# What the exercise asks:
An exact copy of the data below is required; return it in full.

Top of Source material

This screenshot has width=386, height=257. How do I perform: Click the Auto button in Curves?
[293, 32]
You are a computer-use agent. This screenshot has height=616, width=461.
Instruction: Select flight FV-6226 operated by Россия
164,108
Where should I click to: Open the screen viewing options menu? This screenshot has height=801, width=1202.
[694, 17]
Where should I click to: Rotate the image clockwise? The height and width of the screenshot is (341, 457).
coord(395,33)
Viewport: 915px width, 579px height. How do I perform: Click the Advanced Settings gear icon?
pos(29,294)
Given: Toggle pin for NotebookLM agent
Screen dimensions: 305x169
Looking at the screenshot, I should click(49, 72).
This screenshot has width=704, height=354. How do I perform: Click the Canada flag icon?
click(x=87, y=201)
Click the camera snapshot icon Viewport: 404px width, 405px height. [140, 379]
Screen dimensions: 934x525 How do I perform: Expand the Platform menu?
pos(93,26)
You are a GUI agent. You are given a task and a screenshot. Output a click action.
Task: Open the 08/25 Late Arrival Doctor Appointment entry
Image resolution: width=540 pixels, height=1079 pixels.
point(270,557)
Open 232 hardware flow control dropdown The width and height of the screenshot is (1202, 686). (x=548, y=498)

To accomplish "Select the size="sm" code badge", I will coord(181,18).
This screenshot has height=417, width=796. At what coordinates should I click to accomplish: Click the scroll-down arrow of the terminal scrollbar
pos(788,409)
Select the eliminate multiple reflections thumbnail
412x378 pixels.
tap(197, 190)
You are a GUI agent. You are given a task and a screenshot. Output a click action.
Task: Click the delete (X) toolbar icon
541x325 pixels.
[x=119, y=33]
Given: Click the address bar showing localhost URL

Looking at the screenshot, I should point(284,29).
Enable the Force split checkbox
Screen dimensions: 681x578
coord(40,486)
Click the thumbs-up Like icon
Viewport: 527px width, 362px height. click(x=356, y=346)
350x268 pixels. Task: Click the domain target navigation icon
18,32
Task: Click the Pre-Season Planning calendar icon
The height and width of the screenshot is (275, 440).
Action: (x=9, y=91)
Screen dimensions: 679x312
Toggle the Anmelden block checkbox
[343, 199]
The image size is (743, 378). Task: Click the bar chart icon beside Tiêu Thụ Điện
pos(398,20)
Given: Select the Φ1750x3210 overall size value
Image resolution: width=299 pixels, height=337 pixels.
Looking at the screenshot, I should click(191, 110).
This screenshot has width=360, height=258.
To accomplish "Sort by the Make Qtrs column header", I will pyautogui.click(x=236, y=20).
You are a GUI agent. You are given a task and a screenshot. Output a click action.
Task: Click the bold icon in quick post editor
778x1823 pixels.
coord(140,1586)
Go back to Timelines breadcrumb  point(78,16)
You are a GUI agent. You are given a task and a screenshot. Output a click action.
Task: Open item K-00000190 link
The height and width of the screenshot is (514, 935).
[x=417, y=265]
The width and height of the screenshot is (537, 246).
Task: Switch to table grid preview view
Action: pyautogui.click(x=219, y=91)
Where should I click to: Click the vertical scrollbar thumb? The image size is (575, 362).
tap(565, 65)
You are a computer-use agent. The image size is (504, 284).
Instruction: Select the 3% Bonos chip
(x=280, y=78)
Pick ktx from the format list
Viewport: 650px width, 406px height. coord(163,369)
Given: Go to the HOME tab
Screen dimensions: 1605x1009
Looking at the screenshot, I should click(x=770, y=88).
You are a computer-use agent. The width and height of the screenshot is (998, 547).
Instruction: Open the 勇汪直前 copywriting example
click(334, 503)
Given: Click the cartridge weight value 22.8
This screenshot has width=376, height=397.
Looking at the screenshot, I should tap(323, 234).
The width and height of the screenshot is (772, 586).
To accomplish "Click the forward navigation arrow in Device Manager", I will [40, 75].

Bottom of Source material

# Written solution:
This screenshot has width=386, height=257. How do I perform: Click the Auto button in Curves?
[293, 32]
You are a computer-use agent. This screenshot has height=616, width=461.
Instruction: Select flight FV-6226 operated by Россия
164,108
Where should I click to: Open the screen viewing options menu? This screenshot has height=801, width=1202.
[694, 17]
Where should I click to: Rotate the image clockwise? The height and width of the screenshot is (341, 457).
coord(395,33)
Viewport: 915px width, 579px height. How do I perform: Click the Advanced Settings gear icon?
pos(29,294)
Given: Toggle pin for NotebookLM agent
Screen dimensions: 305x169
Looking at the screenshot, I should click(49, 72).
This screenshot has width=704, height=354. How do I perform: Click the Canada flag icon?
click(x=87, y=201)
Click the camera snapshot icon Viewport: 404px width, 405px height. [140, 379]
Screen dimensions: 934x525 How do I perform: Expand the Platform menu?
pos(93,26)
You are a GUI agent. You are given a task and a screenshot. Output a click action.
Task: Open the 08/25 Late Arrival Doctor Appointment entry
Image resolution: width=540 pixels, height=1079 pixels.
point(270,557)
Open 232 hardware flow control dropdown The width and height of the screenshot is (1202, 686). (x=548, y=498)

To accomplish "Select the size="sm" code badge", I will coord(181,18).
This screenshot has height=417, width=796. At what coordinates should I click to accomplish: Click the scroll-down arrow of the terminal scrollbar
pos(788,409)
Select the eliminate multiple reflections thumbnail
412x378 pixels.
tap(197, 190)
You are a GUI agent. You are given a task and a screenshot. Output a click action.
Task: Click the delete (X) toolbar icon
541x325 pixels.
[x=119, y=33]
Given: Click the address bar showing localhost URL

Looking at the screenshot, I should point(284,29).
Enable the Force split checkbox
Screen dimensions: 681x578
coord(40,486)
Click the thumbs-up Like icon
Viewport: 527px width, 362px height. click(x=356, y=346)
350x268 pixels. Task: Click the domain target navigation icon
18,32
Task: Click the Pre-Season Planning calendar icon
The height and width of the screenshot is (275, 440).
Action: (x=9, y=91)
Screen dimensions: 679x312
Toggle the Anmelden block checkbox
[343, 199]
The image size is (743, 378). Task: Click the bar chart icon beside Tiêu Thụ Điện
pos(398,20)
Given: Select the Φ1750x3210 overall size value
Image resolution: width=299 pixels, height=337 pixels.
Looking at the screenshot, I should click(191, 110).
This screenshot has width=360, height=258.
To accomplish "Sort by the Make Qtrs column header", I will pyautogui.click(x=236, y=20).
You are a GUI agent. You are given a task and a screenshot. Output a click action.
Task: Click the bold icon in quick post editor
778x1823 pixels.
coord(140,1586)
Go back to Timelines breadcrumb  point(78,16)
You are a GUI agent. You are given a task and a screenshot. Output a click action.
Task: Open item K-00000190 link
The height and width of the screenshot is (514, 935).
[x=417, y=265]
The width and height of the screenshot is (537, 246).
Task: Switch to table grid preview view
Action: pyautogui.click(x=219, y=91)
Where should I click to: Click the vertical scrollbar thumb? The image size is (575, 362).
tap(565, 65)
You are a computer-use agent. The image size is (504, 284).
Instruction: Select the 3% Bonos chip
(x=280, y=78)
Pick ktx from the format list
Viewport: 650px width, 406px height. coord(163,369)
Given: Go to the HOME tab
Screen dimensions: 1605x1009
Looking at the screenshot, I should click(x=770, y=88).
You are a computer-use agent. The width and height of the screenshot is (998, 547).
Instruction: Open the 勇汪直前 copywriting example
click(334, 503)
Given: Click the cartridge weight value 22.8
This screenshot has width=376, height=397.
Looking at the screenshot, I should tap(323, 234).
The width and height of the screenshot is (772, 586).
To accomplish "Click the forward navigation arrow in Device Manager", I will [40, 75].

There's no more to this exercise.